Sunday, 18 July 2010

EU carbon rebounds from 3-month low, closes up 2 percent

LONDON (Reuters) - European Union carbon permit prices closed up over 2 percent on Friday rising 5 percent from a three-month low hit on Wednesday, but still ending a volatile week, fueled by speculative selling, lower.

EU Allowance futures for December delivery closed up 34 cents or 2.4 percent to 14.29 euros a tonne on moderate volume of 8,290 lots traded.

The benchmark contracts had traded as high as 14.39 euros before falling back in the last hour of trade.

"We've stabilized and more confidence came into the market today," said one trader.

Traders said the speculative selling that triggered stop-loss orders and pushed Dec-10 prices down to 13.61 euros on Wednesday had subsided, though most of the buying seen in the latter half of the week was done mainly by financials.

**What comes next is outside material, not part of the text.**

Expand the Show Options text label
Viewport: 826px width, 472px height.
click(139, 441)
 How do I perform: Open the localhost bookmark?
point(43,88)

One broker said utilities, the main compliance buyers under the EU's Emissions Trading Scheme, were still conspicuously absent from the market. Some traders had expected utilities to hunt for bargains at these lows.

The benchmark contracts finished the week down 2.5 percent and are still down 6 percent in July and 15 percent below the 2010 high of 16.73 euros hit in early May.

Although they closed above their 200-day moving average, the Dec-10s failed to touch to their 100-day average at 14.55 euros, or close above a key technical resistance at 14.30 euros.

Dec-10 CERs also finished the week strong, gaining 34 cents or 2.9 percent to 12.20 euros at tonne. The Dec-11s and Dec-12s both closed up over 2 percent at 11.90 euros.

The Dec-10 EUA-CER spread ended the week at 2.09, while the Dec-12 spread closed at 3.35 euros.

U.S. crude oil slipped below $76 a barrel, dropping alongside equities as weak U.S. consumer sentiment and falling consumer prices lowered investor appetite for risk.

German Calendar 2011 baseload power trading on the EEX added 18 cents to 51.25 euros per megawatt hour while day-ahead UK gas lost 0.1 pence to 48 pence per therm.

A scaled-back U.S. climate change bill Senate Democrats are considering would achieve far less than President Barack Obama promised at a U.N. global warming conference last year -- but even this may be too much for Congress.

With little time left in a short, crowded legislative schedule this year, Senate Democratic leaders are weighing a final attempt to begin reducing CO2 emissions.

Instead of the kind of economy-wide scheme the House of Representatives approved last year, senators are trying to rally support for a narrower plan that would set pollution caps only on the electric power sector -- covering about one-third of the country's greenhouse gas emissions.